O carteiro não tinha rotina. Nada o incomodava mais do que fazer sempre as mesmas coisas. Óbviamente não conseguia fugir às tarefas que colocam a coca-cola e a tv a cabo em casa. Fazia com gosto, aliás. Todos os dias acordava no mesmo horário, mas não fazia sua primeira refeição no mesmo lugar. Algum dia comia em casa, outro na padaria, outro na outra padaria, outro no boteco perto da agência. Havia dias de não comer também, muito embora isso lhe causasse estranha mudança de humor. Todos os dias ia para o trabalho, mas tinha dia que ia de ônibus, tinha dia que ia de bicicleta, tinha dia que ia a pé. Tinha dia que não ia trabalhar, mas isso só em finais de semana.

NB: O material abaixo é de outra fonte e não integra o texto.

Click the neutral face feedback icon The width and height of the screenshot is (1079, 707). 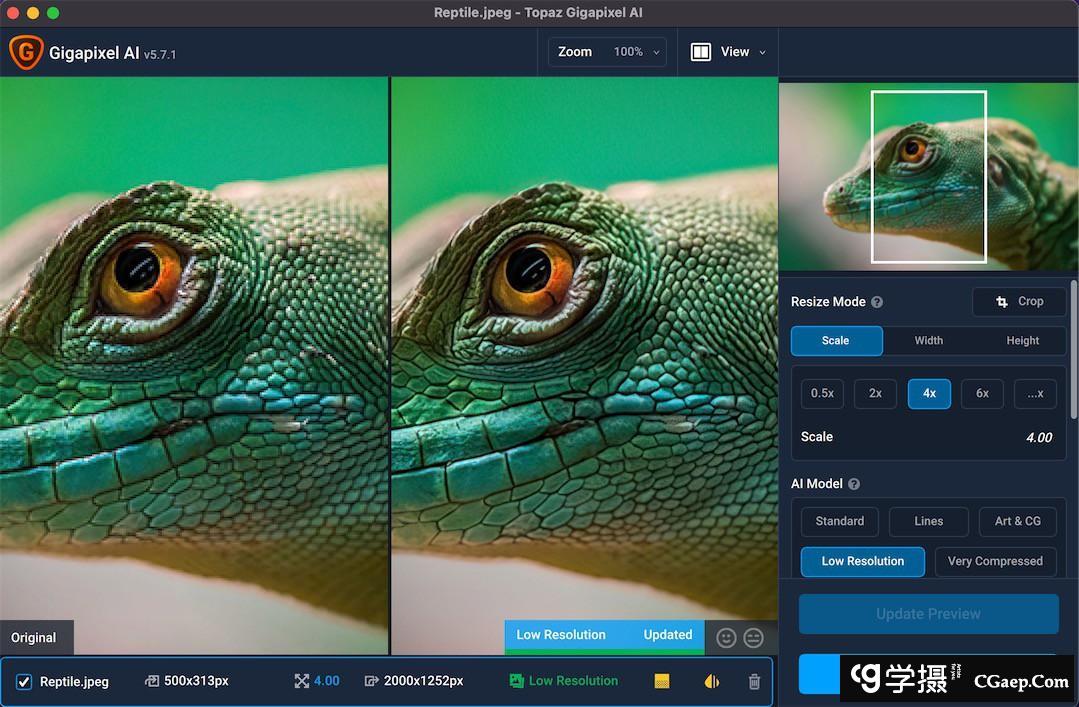(754, 637)
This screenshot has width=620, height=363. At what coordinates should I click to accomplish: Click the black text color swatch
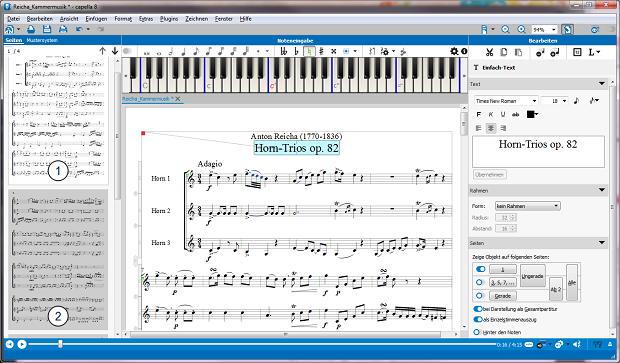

Sua tarefa básica era entregar correspondências a pé. Tem carteiro que anda de moto, mas ele andava a pé. Não era uma opção, algo que pudesse escolher. Era assim. Ele andava a pé, como tantos, não de moto, como outros tantos. Não se importava com isso e, na verdade, gostava. Andando ele tinha mais tempo para pensar, coisa que fazia em demasia. Andava e, a cada casa, refletia sobre as pessoas que lá residiam, tentantdo imaginar como seria a vida de cada uma delas. Criava conhecidos pelos caminhos que transitava e se sentia bem com isso. Nada poderia lhe tirar a vontade de ser um observador.

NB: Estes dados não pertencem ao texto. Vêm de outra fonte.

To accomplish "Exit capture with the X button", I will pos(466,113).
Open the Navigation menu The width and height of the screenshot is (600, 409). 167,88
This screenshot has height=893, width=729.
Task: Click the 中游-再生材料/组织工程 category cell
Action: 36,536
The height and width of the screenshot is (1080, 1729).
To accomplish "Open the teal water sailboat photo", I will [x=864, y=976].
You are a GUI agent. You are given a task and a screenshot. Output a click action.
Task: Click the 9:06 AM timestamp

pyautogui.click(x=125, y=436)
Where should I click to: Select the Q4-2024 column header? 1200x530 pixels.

A sua vida lhe fazia, por falta de tempo, ir ao mercado aos domingos. Às vezes ia aos sábados, mas costumava ir aos domingos. Não era algo que odiava fazer, afinal ir ao supermercado comprar carne, derivados do leite e bebidadas alcoólicas para um solteirão fumante não poderia ser tão ruim. Não era casado, não tinha filhos, não tinha família. Comprava aquilo que o satisfazia e isso podia ser melhor do que possa parecer. Costumava comprar, sem exceção, bifes de chã, queijo tipo prato, iogurte do mais barato, cerveja, arroz Tio Jorge, feijão carioca e alguma leguminosa que lhe fazia vontade naquele momento. Frutas  lhe pareciam muito caras pelo custo-benefício. Uma maçã-verde a sete reais o quilo não lhe suava tentador. Ultimamente, diga-se de passagem, começou a comprar alcaparras, coisa que comeu há um tempo enorme, mas gostou. Atribui isso ao governo Lula, mas havia quem discordasse.

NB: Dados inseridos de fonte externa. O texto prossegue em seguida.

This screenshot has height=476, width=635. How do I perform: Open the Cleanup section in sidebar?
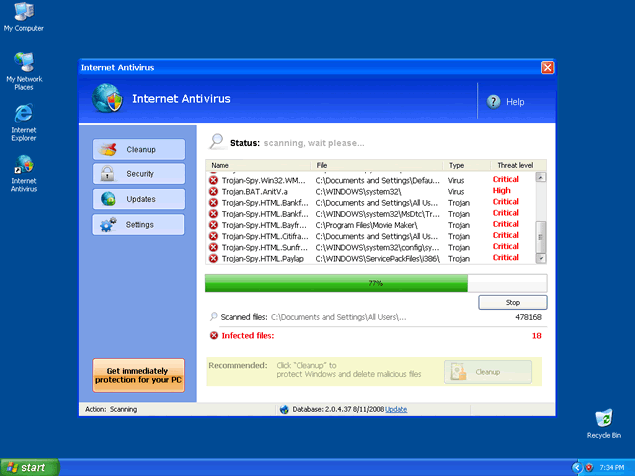click(x=139, y=149)
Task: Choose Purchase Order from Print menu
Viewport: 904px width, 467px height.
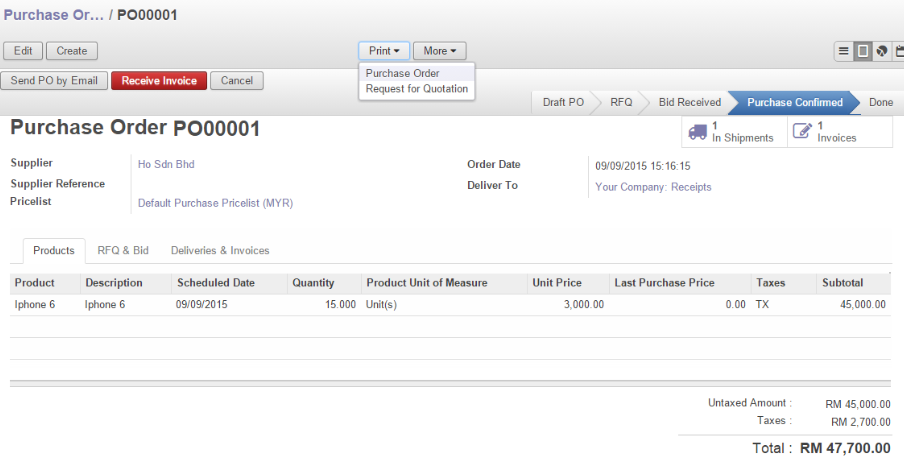Action: pos(402,73)
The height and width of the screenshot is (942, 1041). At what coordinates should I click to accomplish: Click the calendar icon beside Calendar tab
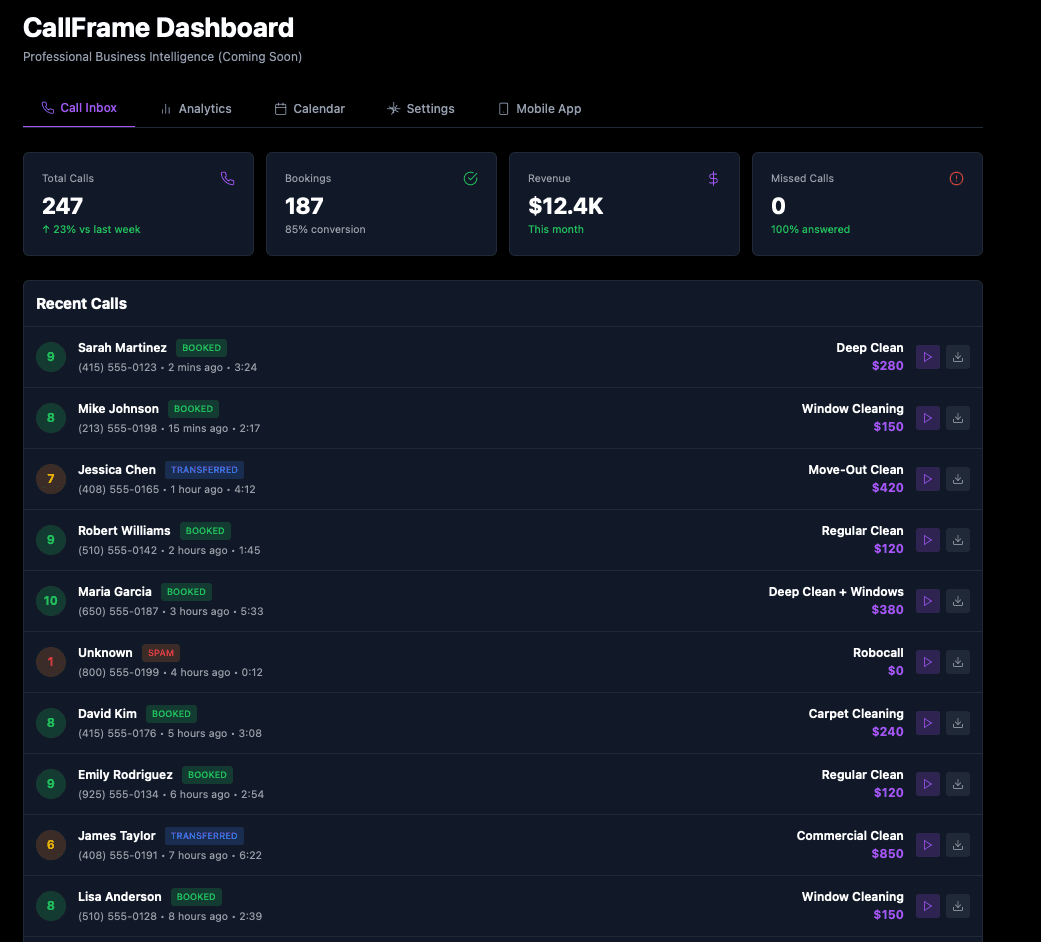[280, 108]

Em seus devaneios tolos, para citar Zé Ramalho, que lhe faziam viver, acabava por ficar de porre, seja por falta de inteligência, seja por falta do que fazer, seja por falta de viver. Essa história se repete muitas vezes na vida cotidiana de milhares de pessoas. Não digo que nosso protagonista tinha uma ânsia, uma vontade inenarrável de beber e continuar a fazer o que faz, digo apenas que tem coisas que acabam se tornando inerentes às pessoas. O se embreagar no final de semana fazia parte de sua vida e isso pode ser mais difícil de entender do que o aborto. Beber aos sábados e, vespertinamente, aos domingos, era algo tão bom e tão saudável para si que, com o passar dos dias, acaba convertendo isso em coisa boa, em coisa que constrói sua personalidade de carteiro concursado que gosta de cigarros.

Em suas andanças infindáveis pela cidade, via de tudo e tudo lhe parecia comum. Não se abismava com mais nada. Quando o inusitado vira algo cotidiano, ele deixa de ser inusitado: tudo é normatizado. Mendigos, ladrões, policiais, janelas, hot-dogs, prostitutas menores de idade, assaltos, cães ferozes, belas mulheres, futebol, fúria, nada disso poderia lhe causar estranheza ou alguma coisa diferente dentro do peito. Tudo isso ele tinha como o mundo. Apenas o mundo mostrando suas entranhas e, em contrapartida, seus dotes mais belos.

A camisa amarela com detalhes em azul e "gola polo" lhe incomodava sem precedentes. Aquela gola roçando seu pescoço suado em dia de sol quente lhe parecia o fim da picada, no entanto, como podemos ir reparando aos poucos, ele não contestava. Aliás, pensava que se a camisa fosse preta seria muito pior. O suor que escorre pelo seu corpo e molha sua camisa tinha que ser normatizado. É assim que a vida segue e é assim que ele vivia. Mas, por conta disso e dos pequenos prazeres que a vida acaba nos revelando, comprou um ar condicionado. Nada lhe parecia pior do que o suor na camisa, mas nada lhe parecia melhor do que, depois do trabalho, chegar em casa e ligar o ar condicionado. Soube fazer do sofrimento diurno um prazer sem limites, ainda mais na segunda-feira, depois das compras de domingo, quando a cerveja que sobrou colocava a cereja no bolo.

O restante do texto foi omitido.